Family Therapy Helps Children at Risk for Bipolar Disorder

http://psychcentral.com/news/2013/03/07/family-therapy-helps-children-at-risk-for-bipolar-disorder/52306.html
Rick Nauert PhD

New research finds that family therapy is more effective for children at high risk for bipolardisorder than shorter duration educational treatment.

In the study, researchers found children and adolescents with major depression or sub-threshold forms of bipolar disorder — and who had at least one first-degree relative with bipolar disorder — responded better to a 12-session family-focused treatment than to a briefer educational treatment.

Researchers identified 40 youth (average age 12 years) who were at risk for developing bipolar disorder.

The participants had diagnoses of major depressive disorder, cyclothymic disorder, or bipolar disorder, not otherwise specified (brief and recurrent episodes of mania or hypomania that did not meet full diagnostic criteria for bipolar disorder), and had at least one first-degree relative (usually a parent) with bipolar I or II disorder.

Study participants were randomly assigned to family-focused treatment (FFT) consisting of 12 family sessions over 4 months of psychoeducation (learning strategies to manage mood swings), communication skills training, or problem-solving skills training; or 1-2 family informational sessions (educational control, or EC).

Of the 40 participants, 60 percent were taking psychiatric medications upon entry, and continued taking recommended medications throughout the study.

Participants in the family-focused treatment group recovered from their initial depressive symptoms in an average of 9 weeks, compared to 21 weeks in the educational control group.

Participants who received FFT also had more weeks in full remission from mood symptoms over the study year. Improvements in mania symptoms on the Young Mania Rating Scale were greater in the FFT group as well.

The study participants who lived in families that were rated high in expressed emotion, a measure of critical comments or emotional overprotectiveness in parents, took almost twice as long to recover from their mood symptoms as those in families rated low in expressed emotion.

A secondary analysis indicated that youth from high expressed emotion families who were treated with family-focused treatment spent more weeks in remission over the year than those treated with just education.
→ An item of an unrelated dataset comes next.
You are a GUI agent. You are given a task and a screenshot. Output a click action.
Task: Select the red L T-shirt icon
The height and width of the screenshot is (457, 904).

Study authors David J. Miklowitz, Ph.D., of the UCLA School of Medicine, and Kiki D. Chang, M.D., of Stanford University School of Medicine, cautioned that the length of follow-up (one year) was too short to determine whether these children would develop full bipolar disorder.

“Nonetheless,” he said, “catching bipolar disorder at its earliest stages, stabilizing symptoms that have already developed, and helping the family to cope effectively with the child’s mood swings may have downstream effects that improve the long-term outcomes of high-risk children.”

The article appears in the Journal of the American Academy of Child and Adolescent Psychiatry.